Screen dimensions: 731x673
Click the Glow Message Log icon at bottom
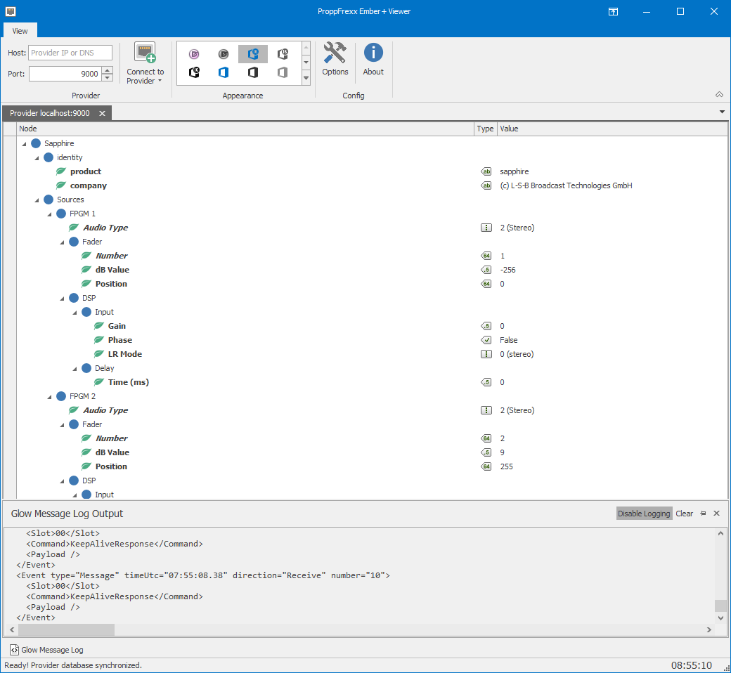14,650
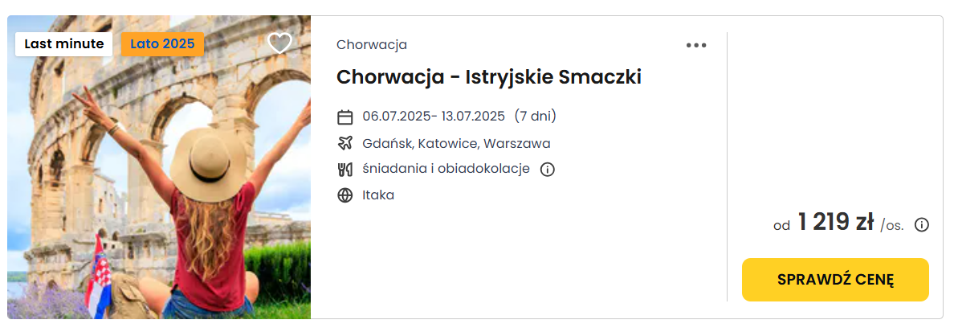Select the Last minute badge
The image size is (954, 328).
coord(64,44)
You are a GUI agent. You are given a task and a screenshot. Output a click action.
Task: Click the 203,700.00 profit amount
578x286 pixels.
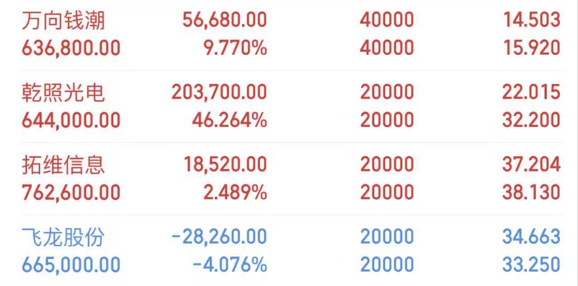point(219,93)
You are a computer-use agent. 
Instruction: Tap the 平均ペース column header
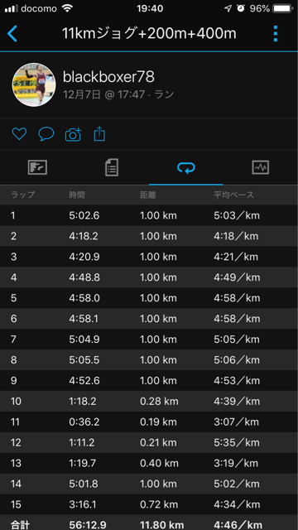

• [SET EXERCISE] Update every row above by replacing "column header" with "table heading" and changing nothing else, then write the rows out again without the pictures.

• [RESPONSE TO THE TASK]
Screen dimensions: 731x673
Click the Glow Message Log icon at bottom
14,650
Select the Last minute badge
The image size is (954, 328).
coord(64,44)
You are a GUI agent. You are given a task and a screenshot. Output a click action.
Task: Click the 203,700.00 profit amount
578x286 pixels.
point(219,93)
You are a computer-use agent. 
Instruction: Tap the 平均ペース table heading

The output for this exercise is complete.